Initially, there would be some stumbling on the path to mastering the latent rules of modern dating. I’m sure there’s lots of terminology for me to catch up on. Only within the last couple of months did the terms “Netflix and chill” and “fuckbois” enter my lexicon. Whenever my picture gets taken, my face contorts into either a chubby-cheeked grin or a look of not-so-mild disgust. That would be the first thing to change: From what I can tell, perfecting how you appear online is critical to success, even more so than what you may actually look like. The hardest part, though, would be learning to not anxiously scream out “What are we?” after the first few dates. Subtlety does not come naturally to me, nor does the ability to deal with uncertainty.

How would I adjust to today’s dating culture? Me, an an adult equipped with the tools of a 17-year-old and the mindset of a septuagenarian?
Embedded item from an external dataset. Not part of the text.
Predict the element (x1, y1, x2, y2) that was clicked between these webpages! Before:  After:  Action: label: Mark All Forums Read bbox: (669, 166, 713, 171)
After all that trial and error, though, I think partaking in modern dating culture would feel liberating. My sister once compared my partner to cheese. She asked, “What if he’s just cheddar and if you stay with him, you’ll never get to experience brie?” This would be the opportunity to find that out. I could explore my way through the world’s catalog of curdled milk. Gouda one weekend, manchego the next. It would be unpredictable and exciting, attributes that are harder to come by in a long-term relationship. It would be nice to keep things casual, to not have things be so intense, to finally not always have to incorporate anyone else’s plans into my own. As my sister pointed out — I have the rest of my life for serious relationships. Your twenties are the perfect time to grow into yourself without the intervention of another and learn how to be comfortably alone.
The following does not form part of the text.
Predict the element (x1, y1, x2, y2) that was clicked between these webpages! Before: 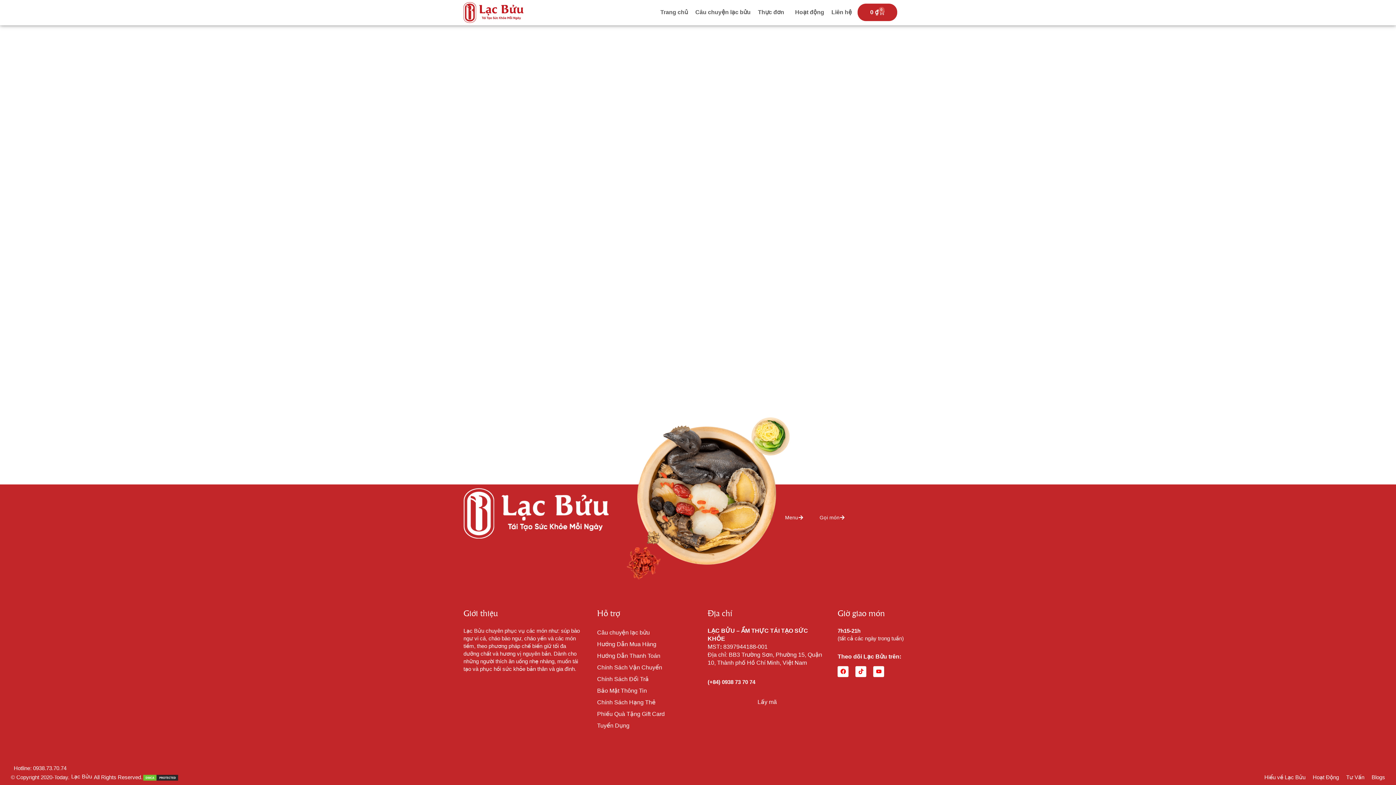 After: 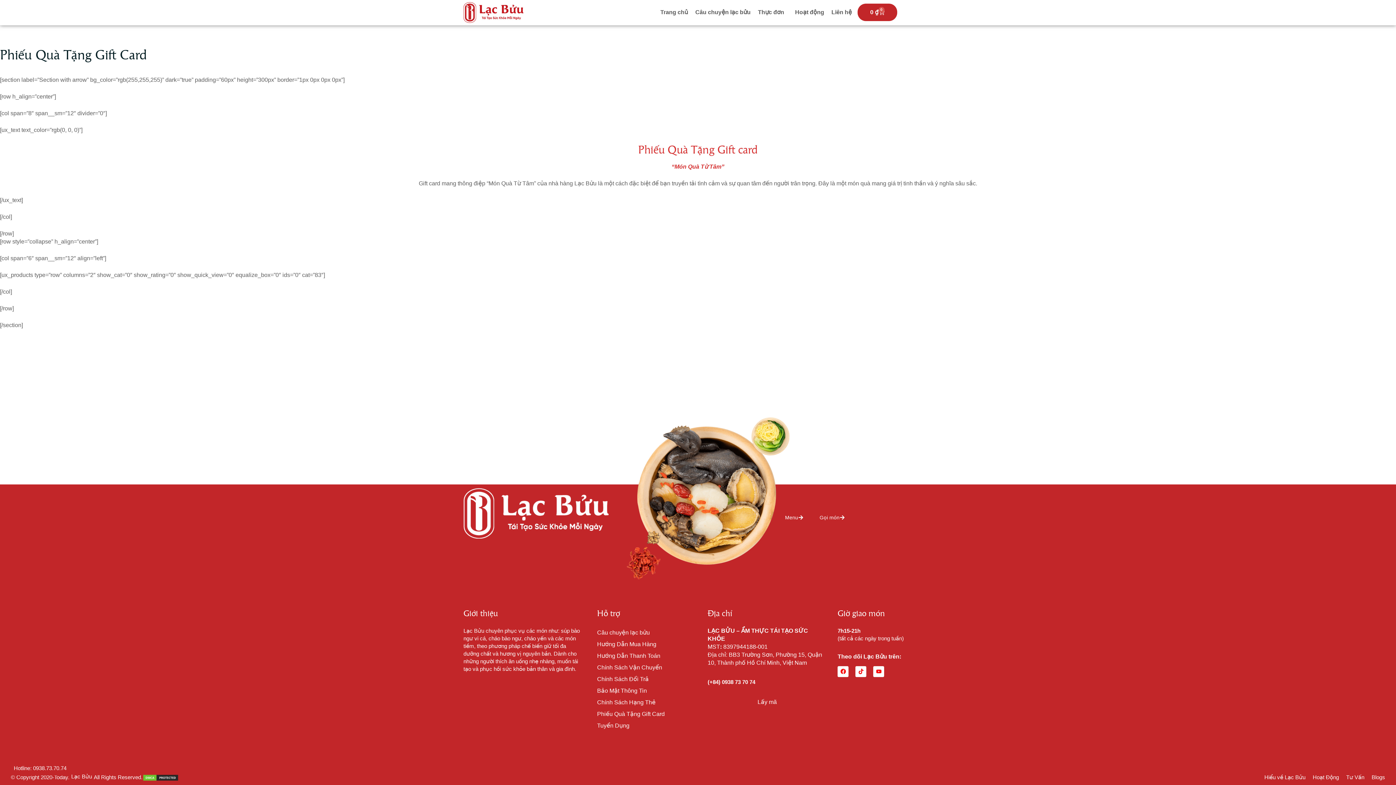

Even though this is true, I think that being with one person has taught me crucial lessons. Without this relationship, I don’t think I could’ve understood my capacity to show so much compassion and cruelty toward the same person, nor would I have seen how greatly my words could affect someone else. Having someone know you so well is weird and unnerving, but they can reveal to you things you wouldn’t otherwise see. I like spending time alone, like, a lot, and to think that I can’t be independent and do things on my own because I’m in a relationship is a gross misunderstanding of what it is to be in a relationship.
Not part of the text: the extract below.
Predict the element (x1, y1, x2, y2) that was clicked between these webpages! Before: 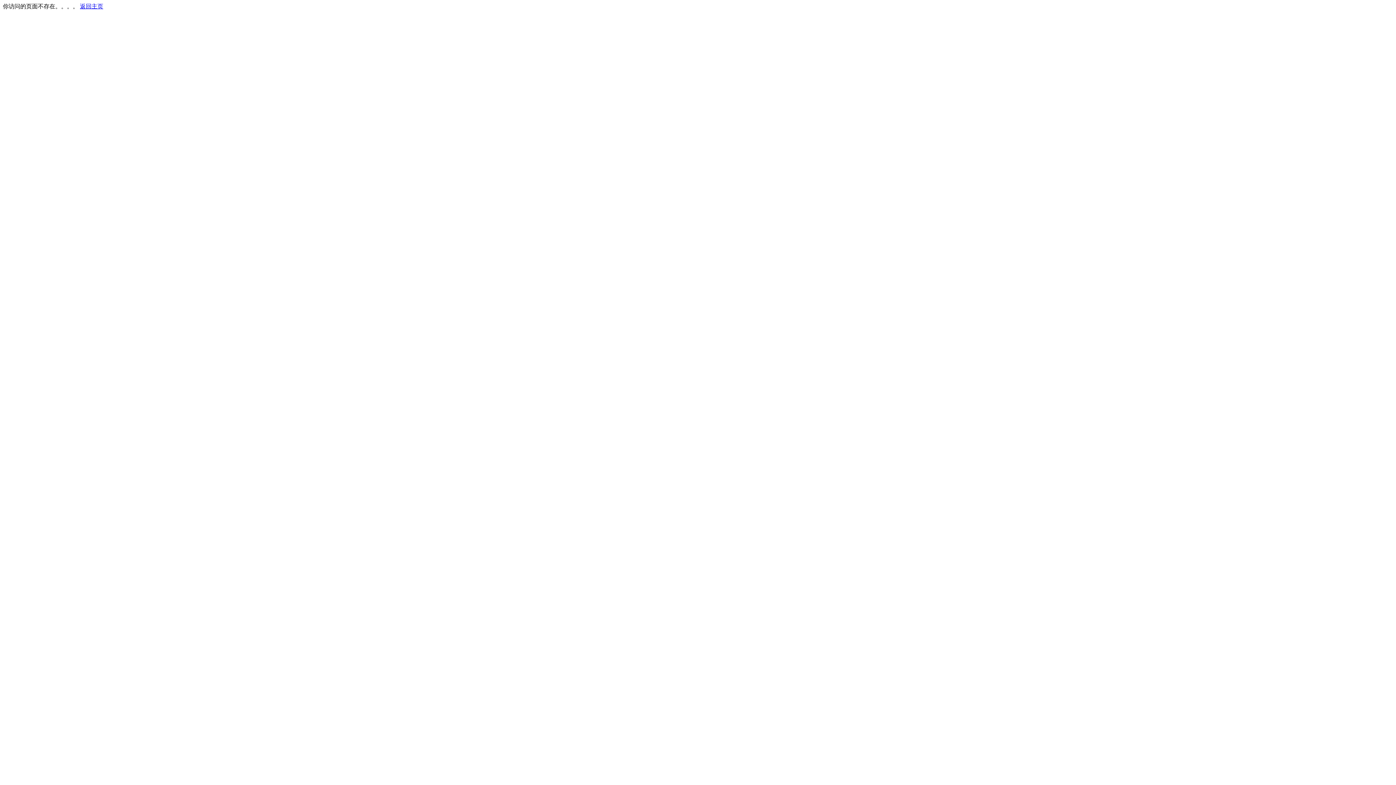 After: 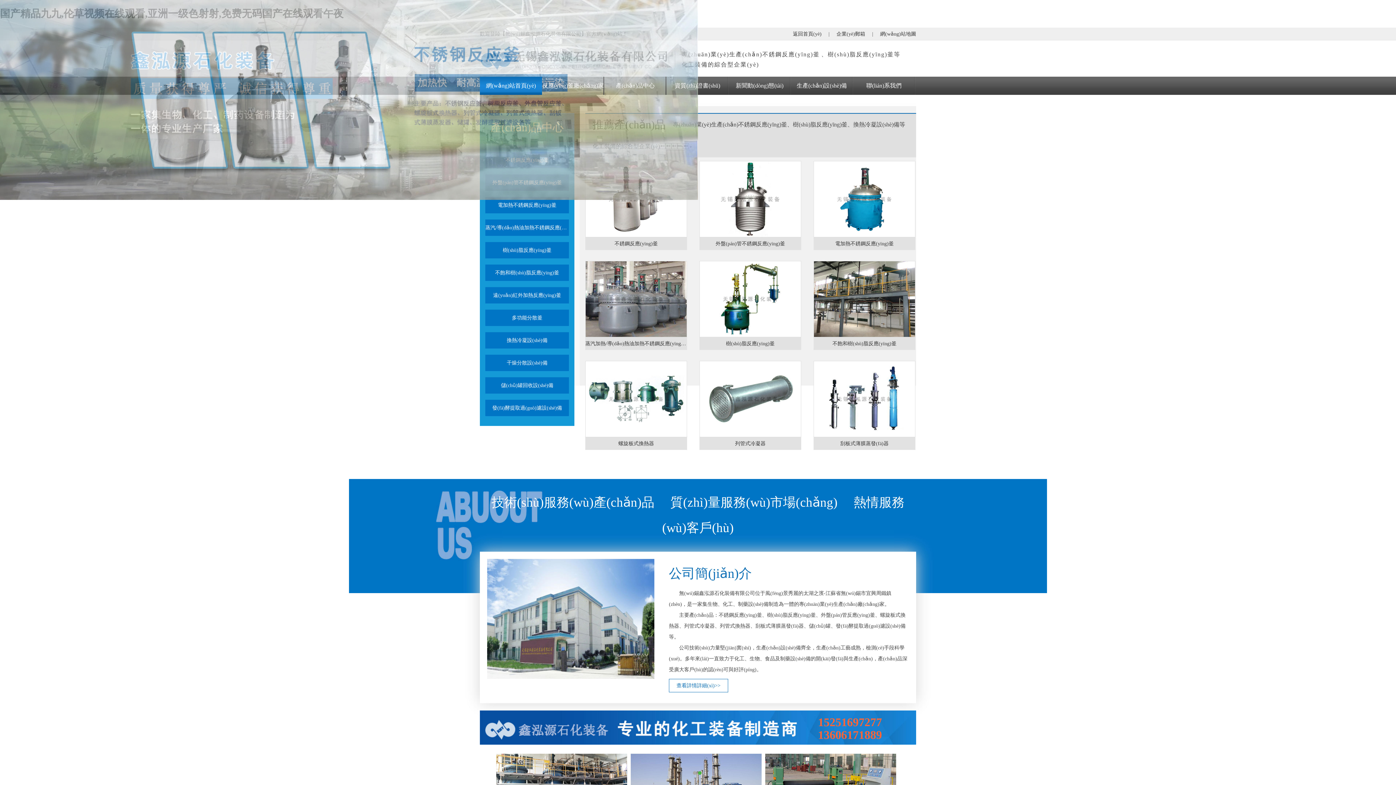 Action: label: 返回主页 bbox: (80, 3, 103, 9)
I haven’t seen Frappucino Man since winter break, but I think about him probably more than I should. While I may have outwardly made fun of him, I think I may have found a kindred spirit in him. We’re both relics from a bygone, pre-Internet era of dating. In the end, I’m a closeted romantic brought up on an overly-sweet diet of Nora Ephron movies and Magnetic Fields songs. Dating one person during my formative college years might come back to bite me one day. But for right now, I know for certain that my partner is a genuinely good person. He calls me out on my affectations and reminds me that I’m not an idiot, just forgetful. He gives me what I need, and then some. And maybe that’s what Frappucino Man is searching for. While my significant other offers me reassurance in a world full of uncertainty, maybe the funny self-help book offers that too. Others may not believe in it and it may not work for them, but for him it offers a gentle reminder that things will be all right.